My name is Cara Paolicelli and I am a rising senior at the University of North Carolina Wilmington. I am grateful that I’ve been able to continue my education in recreational therapy for the disabled thanks to my family, and the American Indian College Fund.
My family’s roots are from northern Wisconsin and we are part of the Redcliff Band of Chippewa Indians. My family’s credo has always been about service and giving back.
I changed my major my sophomore year after spending a summer at Arc of the Triangle, a summer program for kids with disabilities near my mother’s house in Chapel Hill. The joy and satisfaction I felt at helping kids with autism and cerebral palsy and a wide spectrum of challenges gave me a sense of purpose that is hard to put into words. Until that moment my major had been public health and policy. I changed it to recreational therapy with an emphasis in working with the disabled and never looked back.
One day I saw an email from Beacon Camp Lodge encouraging applications for summer camp counselors who were majoring in recreational therapy for the disabled. The position was actually a three-credit course with internship hours and counselors are paid to live there for the summer.
The Pennsylvania Lions Beacon Lodge Camp is a 583-acre summer camp for children and adults with special needs including blindness, deafness, and many other physical and mental challenges. It has grown into a favorite retreat for many people with disabilities as well as a conference center for special groups. The goals of the camp are to present a well-rounded program adaptable to all campers and others, regardless of age, race, creed, or color.
The day I arrived at Beacon Lodge I had been told about special care, a week which involves complete care for every camper who comes.

> Things to do
1. In the recreational therapy essay, rewrite the paragraph that begins "The Pennsylvania Lions Beacon Lodge Camp is" as a short bulleted list that keeps its main facts.
2. Go on with the recreational therapy essay, starting right after its final sentence.

> Information provided
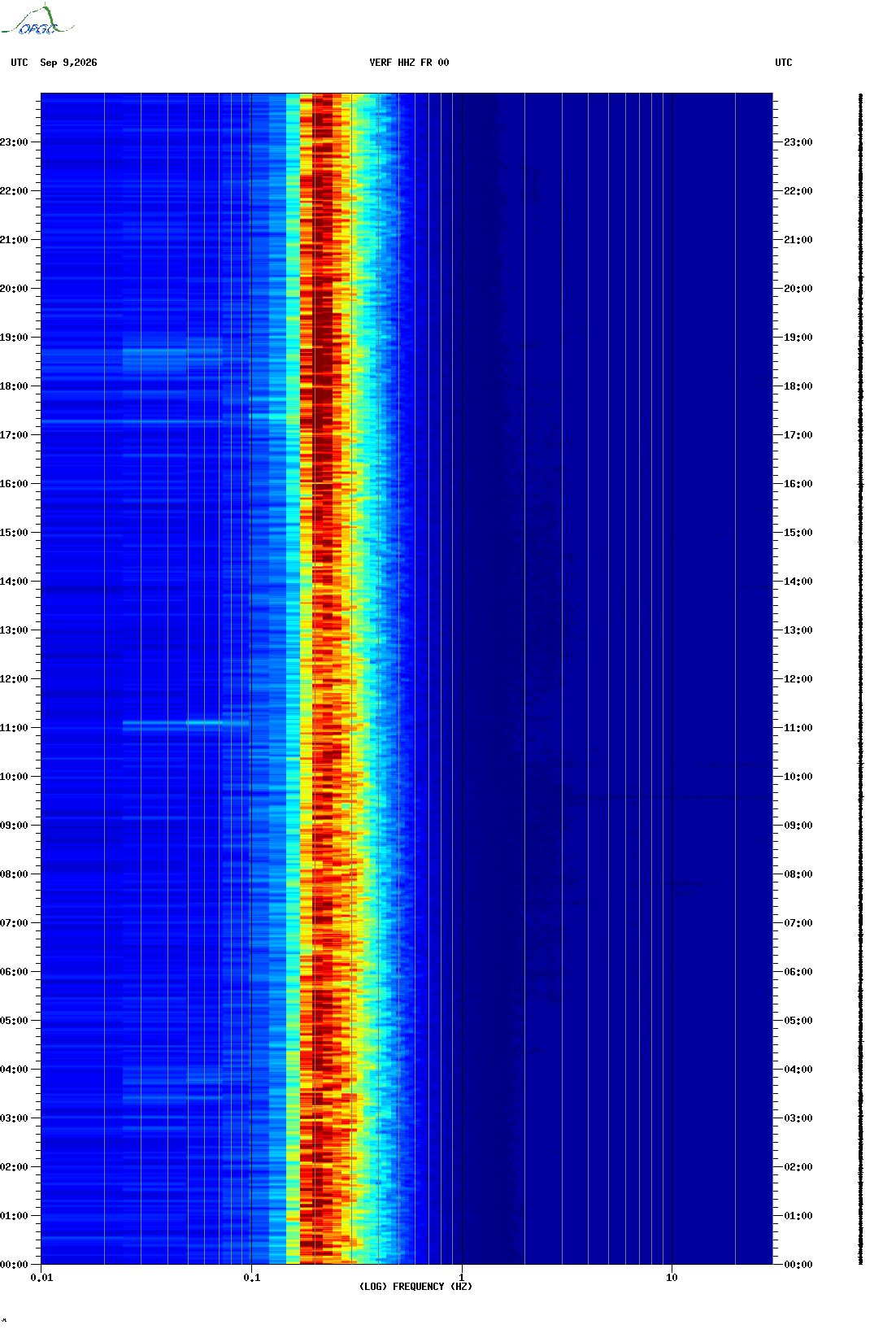Select the 18:00 marker on right axis
The height and width of the screenshot is (1329, 896).
[x=798, y=386]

> Results of the exercise
1.
- The Pennsylvania Lions Beacon Lodge Camp is a 583-acre summer camp for children and adults with special needs, such as blindness, deafness, and other physical and mental challenges.
- It has become a favorite retreat for many people with disabilities and a conference center for special groups.
- Its goal is a well-rounded program that suits all campers and others, whatever their age, race, creed, or color.

2.
I can officially say that special care week was the single most incredible experience of my life. The love, joy, and compassion that I felt from these incredibly special people is unmatched by any other feeling I’ve known in my 21 years. My campers this summer showed me some of the best dance moves, incredible musical talents, sweet smiles, and VERY unique ways to eat food. These individuals have taught me so much about the importance of unconditional love. This summer experience was a life-changer for me. The love I feel at helping others and the sense of purpose I feel at knowing that every task involved in taking care and enjoying those who need special care has shined a light on my future and put love in my heart that is hard to articulate.
My mom says that by helping those in need, especially people with limited care systems, I was doing God’s work: reaching into the hearts and lives of those in our society who needed the most help.
The motto of Camp Beach Lodge defines my goals in life. They say “Our most important goal in everything we do is to motivate each person to focus on what they can do, not what they can’t.”
It’s the toughest job I will ever love. The counselors I met were from across the world: New Zealand, the UK and more. They will be my friends forever.
Thank you American Indian College Fund, my family, Camp Beacon Lodge and the remarkable participants for helping me to be a better human being.